The International Directory of Philosophy is an online database containing information on university philosophy departments, research centers, professional societies, journals, and philosophy publishers in approximately 130 countries. It was established by the Philosophy Documentation Center in 2010 through the consolidation of the Directory of American Philosophers and International Directory of Philosophy and Philosophers. This database is notable as an extensive collection of edited information about continuing philosophical activity world wide. It contains over 37,000 listings.

== History ==
The Directory of American Philosophers was established in 1963 by Prof. Archie Bahm at the University of New Mexico as a guide to on-going philosophical activity in the US and Canada. It contains edited listings for university and college philosophy programs, research centers, professional societies, philosophical journals, and publishers. It has been published by the Philosophy Documentation Center since 1972 and is now in its 29th edition (2018–2019).

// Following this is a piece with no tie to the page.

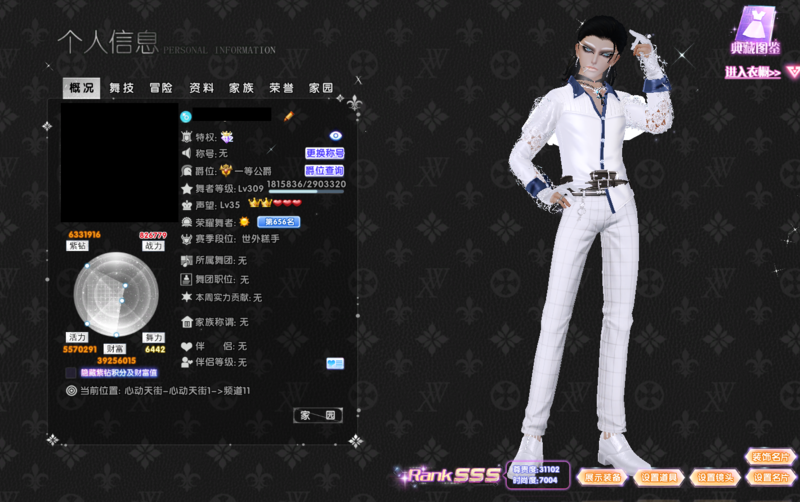Viewport: 800px width, 502px height.
Task: Open the 典藏图鉴 collection book
Action: tap(756, 30)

The International Directory of Philosophy and Philosophers was established in 1965 under the auspices of the International Institute of Philosophy with the aid of UNESCO. The founding editors were Gilbert Varet (Centre de Documentation Philosophique – Université de Besançon), and Paul Kurtz (State University of New York at Buffalo). The first edition was also known as the Repertoire international de la philosophie et des philosophes. It has been published by the Philosophy Documentation Center since 1972 and is now in its 21st edition (2019–2020).

The data collection and editorial procedures established for publication of these print directories were adapted by Philosophy Documentation Center to support the production of the online International Directory of Philosophy.